Today, asset tokenization firm Liquefy said it partnered with a consortium of Gulf families on a tokenization project for $1 billion of real estate assets. In the first phase, the project will securitize an unnamed luxury hotel valued at $600 million in London’s Mayfair district.

The goal of real estate tokenization is to increase the liquidity of real estate properties. It also opens up the market for smaller investors. Meanwhile, blockchain can monitor and permanently store property transactions using smart contracts and cryptography. 

We contacted Liquefy, but a spokesperson was unable to comment on the identity of the hotel to be put on its blockchain platform. A spokesperson for The Dorchester confirmed it was not its hotel.

It requires regulatory approval to tokenize the ownership of the hotel, and we understand the owner is currently going through that process.

In response to our question about why not delay the release until you could identify the hotel, the spokesperson explained the announcement was about their technology.

“The regulatory aspect is not up to us. We do not sell or distribute the hotels. It was simply to let the world know that a lot of assets are getting tokenized. We especially have a lot of partnerships with gulf families,” he said. “Investors and asset owners are looking to tokenize their assets.”

Blockchain for real estate

The goal of real estate tokenization is to increase the liquidity of real estate properties. Sales are faster. And depending on how it’s done, it opens up the market for smaller investors to own slices of a property. Meanwhile, blockchain can monitor and permanently store property transactions using smart contracts and cryptography.

Tokenization could have potentially avoided the corruption in the state-owned real estate company Deyaar. The CEO of the company was found guilty of embezzling about DHS 20 million ($54 million). The CEO used his position to bargain private deals with contracting companies. He also gave considerable discounts to some customers, giving them priority over others who were ready with cash to buy units at market value.
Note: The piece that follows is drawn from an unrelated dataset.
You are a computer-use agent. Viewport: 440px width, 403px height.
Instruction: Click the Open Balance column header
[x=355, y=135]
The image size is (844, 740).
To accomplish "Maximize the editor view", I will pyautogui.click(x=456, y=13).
Earlier this year, Liquefy partnered with The Private Office of Sheikh Saeed bin Ahmed Al Maktoum and SEED Group to initiate security token projects in the country. In 2011 Forbes stated Maktoum, an investor in UAE enterprise blockchain, had a net worth of about $4.5 billion.
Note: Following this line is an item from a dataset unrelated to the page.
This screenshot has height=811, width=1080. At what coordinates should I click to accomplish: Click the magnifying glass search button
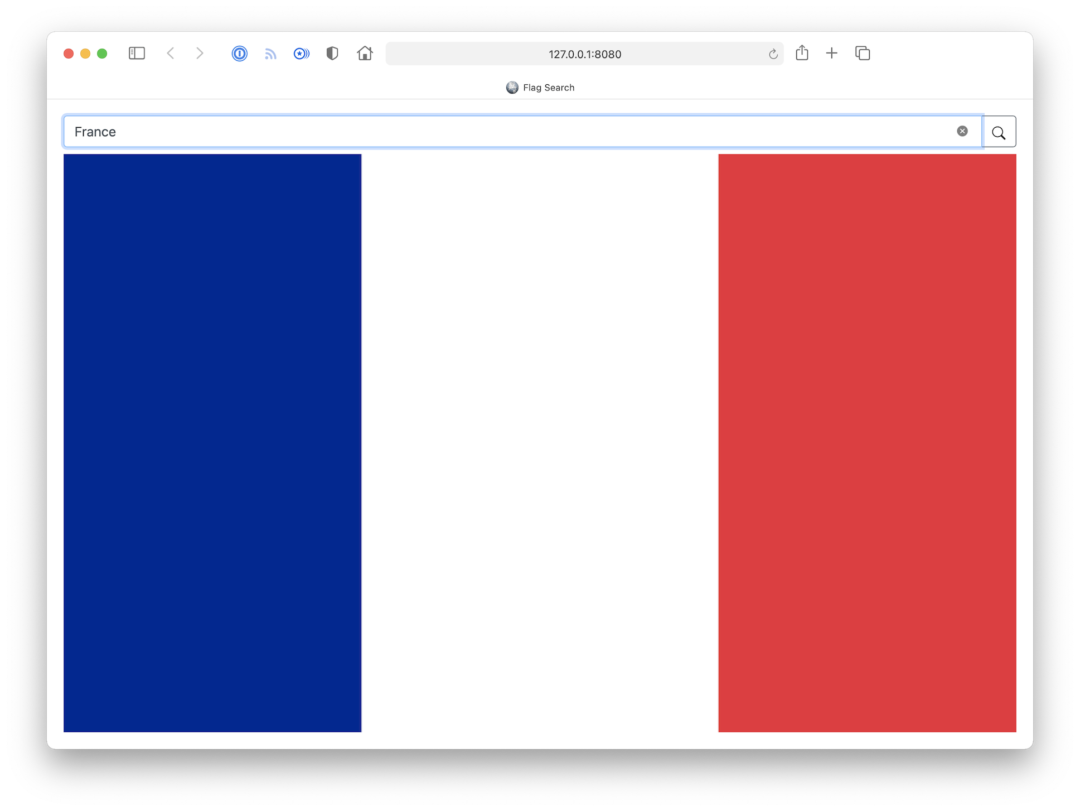pos(999,132)

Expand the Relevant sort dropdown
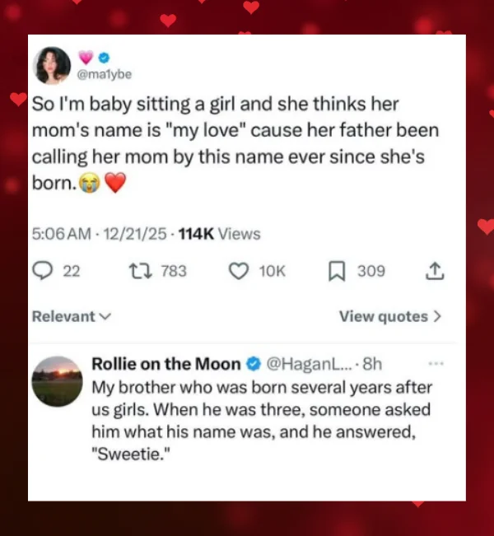click(x=71, y=316)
“As blockchain technology progresses we’re seeing accelerating interest in digital securities from the real estate sector. The deal sizes and pipeline has grown exponentially over the past year,” said Adrian Lai, CEO of Liquefy.

“We’re certain that there’s huge potential for technology to enable new business models in the real estate ecosystem that lower operational costs and increase liquidity,” he continued.

Liquefy said it is also working with Hong Kong’s real estate giant Stan Group, which represents the assets of “shop king” Tang Shing-bor.

Additionally, Liquefy’s tokenization platform can be used for other assets such as private company shares, art, collectables, closed-end funds, real estate and other valuable assets.

A few weeks ago, German real estate developer Bauwens said it invested in tokenization firm Fundament Group. This gives Fundament access to Bauwens’ €6.7 billion ($9.46 billion) worth of real estate projects in Germany.

In Korea, SK Securities is working with blockchain firm Kasa Korea for digital asset-backed securities.

Meanwhile, there are other blockchain projects active in Dubai. Last week, Burj Khalifa developer Emaar announced plans to launch a blockchain referral and loyalty token platform later this year.